Monthly Report for March 2007

 

 

Project No.: 260671

Funding Agency: Defense Logistics Agency - Defense Technical Information Center

Award No.: SP4700-05-P-0148

Project Title: Tools for Automatic Extraction of Metadata from DTIC Electronic Documents Collections - Phase II

Project Period: 09/19/05 - 04/30/07

 

Work Accomplishments during period

 

        Completed stress testing of the integrated software. One of the problems we found was that if a pdf document is restricted, the pdftk process hangs as it is waiting for the password. We added code to discover these types of documents and remove them from the metadata extraction process.

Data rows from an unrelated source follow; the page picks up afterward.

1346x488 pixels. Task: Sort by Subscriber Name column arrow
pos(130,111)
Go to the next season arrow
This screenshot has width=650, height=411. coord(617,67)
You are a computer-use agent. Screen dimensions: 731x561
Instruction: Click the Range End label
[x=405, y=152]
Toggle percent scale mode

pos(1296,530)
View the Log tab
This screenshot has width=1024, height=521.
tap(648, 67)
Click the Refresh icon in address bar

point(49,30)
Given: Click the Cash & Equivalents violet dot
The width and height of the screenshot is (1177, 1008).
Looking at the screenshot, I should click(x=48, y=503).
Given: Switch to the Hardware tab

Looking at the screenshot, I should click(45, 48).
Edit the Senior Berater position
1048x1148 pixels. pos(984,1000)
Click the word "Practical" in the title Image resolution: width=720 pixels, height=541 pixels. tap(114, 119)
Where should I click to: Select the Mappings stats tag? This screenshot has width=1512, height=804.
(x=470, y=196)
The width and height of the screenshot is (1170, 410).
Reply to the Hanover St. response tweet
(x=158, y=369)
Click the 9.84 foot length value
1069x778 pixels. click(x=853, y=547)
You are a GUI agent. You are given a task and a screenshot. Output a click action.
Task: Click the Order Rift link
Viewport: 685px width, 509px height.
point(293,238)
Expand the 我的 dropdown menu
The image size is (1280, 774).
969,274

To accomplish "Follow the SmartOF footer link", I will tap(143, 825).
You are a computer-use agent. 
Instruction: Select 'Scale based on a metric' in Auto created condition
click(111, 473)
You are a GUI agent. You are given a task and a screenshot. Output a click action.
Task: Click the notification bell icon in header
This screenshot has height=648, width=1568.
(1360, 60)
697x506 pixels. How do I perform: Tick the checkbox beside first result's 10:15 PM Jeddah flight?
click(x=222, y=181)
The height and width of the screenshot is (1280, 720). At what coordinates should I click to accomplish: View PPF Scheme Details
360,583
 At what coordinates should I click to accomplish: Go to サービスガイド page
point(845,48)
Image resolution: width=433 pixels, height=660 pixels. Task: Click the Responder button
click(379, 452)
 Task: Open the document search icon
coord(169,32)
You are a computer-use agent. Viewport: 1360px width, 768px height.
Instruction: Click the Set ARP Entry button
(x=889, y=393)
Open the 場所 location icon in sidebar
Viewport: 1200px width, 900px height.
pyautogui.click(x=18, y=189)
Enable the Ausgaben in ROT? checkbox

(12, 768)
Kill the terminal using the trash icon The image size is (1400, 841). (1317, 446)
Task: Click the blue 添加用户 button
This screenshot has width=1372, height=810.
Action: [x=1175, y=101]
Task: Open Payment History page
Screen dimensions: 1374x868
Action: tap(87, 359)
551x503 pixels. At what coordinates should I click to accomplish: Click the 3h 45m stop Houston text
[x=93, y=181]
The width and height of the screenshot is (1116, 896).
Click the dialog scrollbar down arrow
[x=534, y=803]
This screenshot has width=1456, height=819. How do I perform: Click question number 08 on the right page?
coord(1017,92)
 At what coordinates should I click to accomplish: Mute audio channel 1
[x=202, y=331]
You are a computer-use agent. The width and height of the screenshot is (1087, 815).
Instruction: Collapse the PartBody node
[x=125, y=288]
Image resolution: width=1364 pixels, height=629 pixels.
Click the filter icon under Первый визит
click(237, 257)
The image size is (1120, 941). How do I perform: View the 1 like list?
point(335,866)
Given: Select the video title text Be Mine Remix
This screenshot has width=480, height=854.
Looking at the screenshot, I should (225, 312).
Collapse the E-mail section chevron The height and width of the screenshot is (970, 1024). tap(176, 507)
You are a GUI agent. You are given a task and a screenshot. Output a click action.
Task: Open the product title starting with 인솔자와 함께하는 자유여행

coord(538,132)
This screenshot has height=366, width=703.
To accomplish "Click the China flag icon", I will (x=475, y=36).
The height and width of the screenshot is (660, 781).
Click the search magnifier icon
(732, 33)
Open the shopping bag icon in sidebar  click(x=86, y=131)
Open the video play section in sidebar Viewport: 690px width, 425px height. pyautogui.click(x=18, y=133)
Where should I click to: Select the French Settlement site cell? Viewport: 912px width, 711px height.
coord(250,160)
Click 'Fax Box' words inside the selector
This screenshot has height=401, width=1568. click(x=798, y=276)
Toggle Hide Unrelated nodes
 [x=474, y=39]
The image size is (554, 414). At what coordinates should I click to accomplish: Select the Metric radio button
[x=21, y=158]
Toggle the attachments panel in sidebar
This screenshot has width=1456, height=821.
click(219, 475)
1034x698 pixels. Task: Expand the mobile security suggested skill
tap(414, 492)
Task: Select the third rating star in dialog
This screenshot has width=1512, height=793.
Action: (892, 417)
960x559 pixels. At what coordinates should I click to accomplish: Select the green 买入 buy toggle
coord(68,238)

        Identified that we need to have a time-out approach to discover hanging of processes. Also, to use a standard logging package such as log4j to keep track of exceptions.

 

        Evaluated the software for the DTIC documents that originally had no form.

 

        Revisited illegal character handling to generate numeric character entities for anything that is not a valid 8-bit encoded XML.

 

 

Problem Areas and Corrective Actions

 

None

 

Deviations in Cost/Schedule

 

None

 

Work to be Accomplished Next Period

1) Repeat form/stress test using NASA documents

2) Complete adding of logging software

3) Complete the time-out approach to avoid hanging processes.